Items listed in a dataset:
####
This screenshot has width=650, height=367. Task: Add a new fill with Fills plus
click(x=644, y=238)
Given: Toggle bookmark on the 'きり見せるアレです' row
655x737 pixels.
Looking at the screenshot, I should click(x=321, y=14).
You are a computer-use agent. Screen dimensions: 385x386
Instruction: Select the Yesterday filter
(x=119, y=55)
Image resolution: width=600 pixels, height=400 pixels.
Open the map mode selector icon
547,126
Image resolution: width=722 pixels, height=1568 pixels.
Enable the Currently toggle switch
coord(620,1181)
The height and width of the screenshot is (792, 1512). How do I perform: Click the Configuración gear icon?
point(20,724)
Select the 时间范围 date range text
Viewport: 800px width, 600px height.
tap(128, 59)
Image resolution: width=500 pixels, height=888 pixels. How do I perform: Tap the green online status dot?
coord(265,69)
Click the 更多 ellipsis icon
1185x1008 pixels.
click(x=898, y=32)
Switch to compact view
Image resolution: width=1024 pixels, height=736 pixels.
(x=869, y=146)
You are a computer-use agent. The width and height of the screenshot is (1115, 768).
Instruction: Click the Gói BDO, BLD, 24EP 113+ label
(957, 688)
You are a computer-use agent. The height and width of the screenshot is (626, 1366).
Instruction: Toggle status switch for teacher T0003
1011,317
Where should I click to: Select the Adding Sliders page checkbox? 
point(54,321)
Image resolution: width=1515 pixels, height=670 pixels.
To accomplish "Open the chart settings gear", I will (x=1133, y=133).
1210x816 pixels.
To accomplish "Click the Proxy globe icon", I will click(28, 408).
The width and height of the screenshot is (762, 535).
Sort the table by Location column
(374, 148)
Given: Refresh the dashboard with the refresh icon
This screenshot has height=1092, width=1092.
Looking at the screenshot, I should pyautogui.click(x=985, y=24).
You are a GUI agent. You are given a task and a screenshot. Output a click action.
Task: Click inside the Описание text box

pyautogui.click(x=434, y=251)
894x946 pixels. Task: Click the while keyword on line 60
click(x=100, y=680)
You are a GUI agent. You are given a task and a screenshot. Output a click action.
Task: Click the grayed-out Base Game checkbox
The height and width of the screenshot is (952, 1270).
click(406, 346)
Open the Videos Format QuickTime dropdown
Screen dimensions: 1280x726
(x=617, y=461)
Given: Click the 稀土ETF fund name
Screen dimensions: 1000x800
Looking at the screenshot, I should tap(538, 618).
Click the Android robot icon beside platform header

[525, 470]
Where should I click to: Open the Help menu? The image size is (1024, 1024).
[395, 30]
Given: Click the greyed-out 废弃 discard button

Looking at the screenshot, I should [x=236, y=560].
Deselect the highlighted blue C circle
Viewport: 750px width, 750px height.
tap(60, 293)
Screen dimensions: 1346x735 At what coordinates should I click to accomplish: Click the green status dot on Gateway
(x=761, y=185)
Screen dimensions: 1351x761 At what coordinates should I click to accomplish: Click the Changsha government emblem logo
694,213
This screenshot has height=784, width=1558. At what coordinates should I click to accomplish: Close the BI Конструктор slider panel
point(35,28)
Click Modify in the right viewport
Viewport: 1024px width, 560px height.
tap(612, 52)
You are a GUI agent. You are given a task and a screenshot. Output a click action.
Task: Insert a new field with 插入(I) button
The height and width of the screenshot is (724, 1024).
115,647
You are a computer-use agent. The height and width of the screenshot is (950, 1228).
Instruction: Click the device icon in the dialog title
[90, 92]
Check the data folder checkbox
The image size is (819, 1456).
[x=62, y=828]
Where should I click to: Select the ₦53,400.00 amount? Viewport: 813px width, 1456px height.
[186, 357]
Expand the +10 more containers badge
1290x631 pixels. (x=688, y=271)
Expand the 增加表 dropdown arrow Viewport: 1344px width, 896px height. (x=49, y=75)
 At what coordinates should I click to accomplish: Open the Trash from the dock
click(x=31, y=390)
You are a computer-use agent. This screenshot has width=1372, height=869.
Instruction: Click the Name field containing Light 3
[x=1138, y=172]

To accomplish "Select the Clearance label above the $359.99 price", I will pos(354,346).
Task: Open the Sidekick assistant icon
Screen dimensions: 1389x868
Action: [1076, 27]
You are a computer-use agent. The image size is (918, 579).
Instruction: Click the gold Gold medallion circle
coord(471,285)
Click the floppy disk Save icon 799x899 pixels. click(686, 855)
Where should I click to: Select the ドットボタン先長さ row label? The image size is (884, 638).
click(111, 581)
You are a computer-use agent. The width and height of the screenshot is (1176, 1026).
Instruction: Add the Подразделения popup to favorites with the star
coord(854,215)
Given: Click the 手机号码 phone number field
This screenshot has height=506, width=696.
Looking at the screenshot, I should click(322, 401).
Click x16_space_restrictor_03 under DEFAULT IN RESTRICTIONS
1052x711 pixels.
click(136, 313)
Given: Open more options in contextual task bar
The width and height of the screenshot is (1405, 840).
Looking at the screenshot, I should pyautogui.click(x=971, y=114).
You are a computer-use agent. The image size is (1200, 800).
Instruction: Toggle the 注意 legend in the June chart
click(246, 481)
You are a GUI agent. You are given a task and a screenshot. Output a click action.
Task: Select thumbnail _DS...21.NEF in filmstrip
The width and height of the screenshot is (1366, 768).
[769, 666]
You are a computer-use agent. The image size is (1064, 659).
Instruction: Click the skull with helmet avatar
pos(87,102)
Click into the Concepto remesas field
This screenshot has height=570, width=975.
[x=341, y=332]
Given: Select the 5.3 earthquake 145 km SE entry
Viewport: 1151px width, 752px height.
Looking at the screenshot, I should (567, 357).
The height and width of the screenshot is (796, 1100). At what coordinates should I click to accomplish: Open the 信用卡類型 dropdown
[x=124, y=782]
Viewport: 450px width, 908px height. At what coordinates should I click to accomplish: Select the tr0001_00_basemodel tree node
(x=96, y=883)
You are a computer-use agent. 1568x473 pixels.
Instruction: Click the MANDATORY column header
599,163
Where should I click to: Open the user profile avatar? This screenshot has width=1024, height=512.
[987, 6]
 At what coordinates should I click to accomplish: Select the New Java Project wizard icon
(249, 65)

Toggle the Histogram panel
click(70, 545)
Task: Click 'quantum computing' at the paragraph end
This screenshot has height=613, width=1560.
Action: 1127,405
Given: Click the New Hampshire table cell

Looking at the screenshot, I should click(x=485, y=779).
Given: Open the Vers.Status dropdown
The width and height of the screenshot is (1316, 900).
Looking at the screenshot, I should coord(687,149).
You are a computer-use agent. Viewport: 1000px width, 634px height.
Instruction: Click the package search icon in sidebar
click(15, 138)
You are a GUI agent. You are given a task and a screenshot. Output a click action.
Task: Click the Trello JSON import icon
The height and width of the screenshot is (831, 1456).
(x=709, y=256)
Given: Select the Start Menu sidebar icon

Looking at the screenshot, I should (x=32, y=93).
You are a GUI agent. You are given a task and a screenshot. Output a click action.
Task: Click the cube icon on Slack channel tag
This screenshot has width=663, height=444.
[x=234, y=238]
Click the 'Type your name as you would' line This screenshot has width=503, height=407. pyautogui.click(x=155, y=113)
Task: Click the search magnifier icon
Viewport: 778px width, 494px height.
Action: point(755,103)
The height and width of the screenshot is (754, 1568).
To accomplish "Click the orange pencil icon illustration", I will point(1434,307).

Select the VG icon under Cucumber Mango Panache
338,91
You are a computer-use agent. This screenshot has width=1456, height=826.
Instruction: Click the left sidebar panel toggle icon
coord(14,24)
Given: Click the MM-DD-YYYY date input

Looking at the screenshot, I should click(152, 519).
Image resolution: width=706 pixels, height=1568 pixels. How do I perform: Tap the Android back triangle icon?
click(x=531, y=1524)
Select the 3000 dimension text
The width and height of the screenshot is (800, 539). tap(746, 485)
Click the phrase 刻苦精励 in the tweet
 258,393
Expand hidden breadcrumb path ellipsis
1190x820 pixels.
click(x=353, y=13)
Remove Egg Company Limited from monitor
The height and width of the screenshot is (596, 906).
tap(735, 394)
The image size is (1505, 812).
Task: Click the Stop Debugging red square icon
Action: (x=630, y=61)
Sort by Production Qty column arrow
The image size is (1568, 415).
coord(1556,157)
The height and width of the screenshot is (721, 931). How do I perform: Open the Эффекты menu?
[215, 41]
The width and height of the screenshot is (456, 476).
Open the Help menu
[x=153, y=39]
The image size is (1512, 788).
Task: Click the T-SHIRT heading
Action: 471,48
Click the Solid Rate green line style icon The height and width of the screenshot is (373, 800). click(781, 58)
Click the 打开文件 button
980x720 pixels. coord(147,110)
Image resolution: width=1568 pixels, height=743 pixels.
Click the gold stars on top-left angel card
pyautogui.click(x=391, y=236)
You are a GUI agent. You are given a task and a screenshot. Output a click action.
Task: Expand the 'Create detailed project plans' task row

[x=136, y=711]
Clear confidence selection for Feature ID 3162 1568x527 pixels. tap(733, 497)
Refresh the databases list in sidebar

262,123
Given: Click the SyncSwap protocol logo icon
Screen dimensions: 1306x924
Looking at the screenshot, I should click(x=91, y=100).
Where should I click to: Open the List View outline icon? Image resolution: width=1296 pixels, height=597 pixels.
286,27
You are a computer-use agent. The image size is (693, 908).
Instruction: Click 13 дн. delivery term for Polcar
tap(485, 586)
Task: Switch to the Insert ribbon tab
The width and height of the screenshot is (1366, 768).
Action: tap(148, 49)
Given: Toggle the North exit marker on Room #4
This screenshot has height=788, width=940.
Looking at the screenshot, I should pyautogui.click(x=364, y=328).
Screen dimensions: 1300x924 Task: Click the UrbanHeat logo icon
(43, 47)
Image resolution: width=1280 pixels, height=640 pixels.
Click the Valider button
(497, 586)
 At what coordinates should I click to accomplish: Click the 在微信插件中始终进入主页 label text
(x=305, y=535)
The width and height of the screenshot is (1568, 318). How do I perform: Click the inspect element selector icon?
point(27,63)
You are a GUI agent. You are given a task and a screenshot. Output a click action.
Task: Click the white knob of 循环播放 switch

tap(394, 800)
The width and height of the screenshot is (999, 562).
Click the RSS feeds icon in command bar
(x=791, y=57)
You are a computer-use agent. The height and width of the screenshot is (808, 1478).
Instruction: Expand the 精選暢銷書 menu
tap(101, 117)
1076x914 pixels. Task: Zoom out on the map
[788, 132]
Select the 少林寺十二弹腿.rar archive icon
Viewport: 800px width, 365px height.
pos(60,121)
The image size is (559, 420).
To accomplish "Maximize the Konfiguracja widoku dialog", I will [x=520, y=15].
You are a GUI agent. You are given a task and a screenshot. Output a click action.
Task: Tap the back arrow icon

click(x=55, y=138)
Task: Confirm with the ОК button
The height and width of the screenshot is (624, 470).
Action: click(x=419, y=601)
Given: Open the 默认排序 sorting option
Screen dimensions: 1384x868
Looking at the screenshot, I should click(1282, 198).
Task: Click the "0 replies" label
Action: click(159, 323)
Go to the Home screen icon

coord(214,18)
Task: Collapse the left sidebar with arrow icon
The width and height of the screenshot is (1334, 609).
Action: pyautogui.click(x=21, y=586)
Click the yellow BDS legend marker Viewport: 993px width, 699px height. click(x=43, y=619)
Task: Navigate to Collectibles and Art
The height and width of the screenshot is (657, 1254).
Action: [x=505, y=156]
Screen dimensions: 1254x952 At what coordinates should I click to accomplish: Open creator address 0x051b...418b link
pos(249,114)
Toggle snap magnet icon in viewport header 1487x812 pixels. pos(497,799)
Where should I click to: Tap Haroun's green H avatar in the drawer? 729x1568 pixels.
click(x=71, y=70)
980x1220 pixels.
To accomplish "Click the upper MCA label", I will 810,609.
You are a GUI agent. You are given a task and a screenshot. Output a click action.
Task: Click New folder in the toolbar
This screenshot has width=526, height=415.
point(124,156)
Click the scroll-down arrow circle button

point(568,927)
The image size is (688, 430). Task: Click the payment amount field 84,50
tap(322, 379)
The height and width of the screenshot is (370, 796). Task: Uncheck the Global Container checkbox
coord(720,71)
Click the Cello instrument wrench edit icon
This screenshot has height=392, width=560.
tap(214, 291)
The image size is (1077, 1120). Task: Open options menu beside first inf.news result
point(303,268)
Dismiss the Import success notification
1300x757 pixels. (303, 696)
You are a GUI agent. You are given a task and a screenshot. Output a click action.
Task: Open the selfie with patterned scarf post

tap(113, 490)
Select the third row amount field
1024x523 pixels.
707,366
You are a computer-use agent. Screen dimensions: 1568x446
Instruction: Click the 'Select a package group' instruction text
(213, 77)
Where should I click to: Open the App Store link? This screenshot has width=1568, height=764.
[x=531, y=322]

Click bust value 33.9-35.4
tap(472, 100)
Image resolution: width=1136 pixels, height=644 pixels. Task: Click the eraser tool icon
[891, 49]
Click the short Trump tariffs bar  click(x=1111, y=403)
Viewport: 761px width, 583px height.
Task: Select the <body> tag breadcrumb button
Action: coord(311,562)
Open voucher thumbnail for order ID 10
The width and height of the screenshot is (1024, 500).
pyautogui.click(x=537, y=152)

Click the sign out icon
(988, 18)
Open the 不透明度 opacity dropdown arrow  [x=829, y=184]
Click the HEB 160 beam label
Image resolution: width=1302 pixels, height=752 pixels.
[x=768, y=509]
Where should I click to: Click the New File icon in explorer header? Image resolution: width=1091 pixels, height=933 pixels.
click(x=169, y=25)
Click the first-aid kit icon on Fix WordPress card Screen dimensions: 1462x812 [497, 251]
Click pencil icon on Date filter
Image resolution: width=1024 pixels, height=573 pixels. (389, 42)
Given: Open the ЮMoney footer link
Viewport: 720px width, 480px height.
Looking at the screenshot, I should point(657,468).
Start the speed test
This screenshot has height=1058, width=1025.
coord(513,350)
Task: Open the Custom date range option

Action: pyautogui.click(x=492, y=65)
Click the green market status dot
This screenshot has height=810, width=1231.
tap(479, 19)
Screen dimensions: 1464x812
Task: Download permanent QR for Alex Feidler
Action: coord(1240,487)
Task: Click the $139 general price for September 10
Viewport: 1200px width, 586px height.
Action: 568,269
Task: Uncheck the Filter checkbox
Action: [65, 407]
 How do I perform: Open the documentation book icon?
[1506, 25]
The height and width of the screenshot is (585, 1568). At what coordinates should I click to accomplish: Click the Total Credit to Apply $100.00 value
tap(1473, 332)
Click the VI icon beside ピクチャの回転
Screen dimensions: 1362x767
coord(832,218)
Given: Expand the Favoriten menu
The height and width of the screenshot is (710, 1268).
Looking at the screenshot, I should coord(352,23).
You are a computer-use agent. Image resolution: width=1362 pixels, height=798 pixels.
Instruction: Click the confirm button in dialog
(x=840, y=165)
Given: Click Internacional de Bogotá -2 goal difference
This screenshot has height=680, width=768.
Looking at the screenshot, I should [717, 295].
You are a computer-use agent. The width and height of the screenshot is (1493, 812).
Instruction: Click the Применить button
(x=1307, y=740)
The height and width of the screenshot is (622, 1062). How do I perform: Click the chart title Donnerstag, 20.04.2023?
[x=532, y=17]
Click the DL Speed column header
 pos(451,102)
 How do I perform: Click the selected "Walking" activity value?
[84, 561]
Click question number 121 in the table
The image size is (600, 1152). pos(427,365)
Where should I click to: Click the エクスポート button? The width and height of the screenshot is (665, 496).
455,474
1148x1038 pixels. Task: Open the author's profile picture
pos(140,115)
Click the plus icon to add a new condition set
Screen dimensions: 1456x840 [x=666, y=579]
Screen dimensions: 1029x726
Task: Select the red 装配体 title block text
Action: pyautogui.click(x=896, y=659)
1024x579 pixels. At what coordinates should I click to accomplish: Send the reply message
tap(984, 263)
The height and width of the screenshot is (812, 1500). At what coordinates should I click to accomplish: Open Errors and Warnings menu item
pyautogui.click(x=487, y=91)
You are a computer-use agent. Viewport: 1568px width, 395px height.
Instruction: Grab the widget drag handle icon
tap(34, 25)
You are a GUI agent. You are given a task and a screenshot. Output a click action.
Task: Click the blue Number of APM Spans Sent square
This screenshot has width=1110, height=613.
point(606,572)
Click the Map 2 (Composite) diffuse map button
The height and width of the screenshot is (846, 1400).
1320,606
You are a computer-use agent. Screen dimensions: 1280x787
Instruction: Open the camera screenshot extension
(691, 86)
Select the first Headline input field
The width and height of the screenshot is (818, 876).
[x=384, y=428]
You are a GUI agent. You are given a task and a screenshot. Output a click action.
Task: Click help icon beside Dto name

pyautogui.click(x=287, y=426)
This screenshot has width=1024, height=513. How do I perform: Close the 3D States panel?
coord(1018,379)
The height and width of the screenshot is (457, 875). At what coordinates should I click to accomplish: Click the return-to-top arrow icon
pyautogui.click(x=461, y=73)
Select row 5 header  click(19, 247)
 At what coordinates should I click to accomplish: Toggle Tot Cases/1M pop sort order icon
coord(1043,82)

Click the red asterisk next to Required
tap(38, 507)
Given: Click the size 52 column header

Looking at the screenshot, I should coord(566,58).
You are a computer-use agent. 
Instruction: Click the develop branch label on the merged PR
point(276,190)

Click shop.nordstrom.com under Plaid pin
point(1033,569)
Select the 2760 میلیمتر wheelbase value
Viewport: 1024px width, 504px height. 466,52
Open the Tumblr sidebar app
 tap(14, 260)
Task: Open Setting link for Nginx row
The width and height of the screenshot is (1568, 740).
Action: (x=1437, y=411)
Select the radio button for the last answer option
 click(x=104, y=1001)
####
What is expected – Pull out each line of the records holding the string "Insert".

Answer section –
Task: Insert a new field with 插入(I) button
Task: Switch to the Insert ribbon tab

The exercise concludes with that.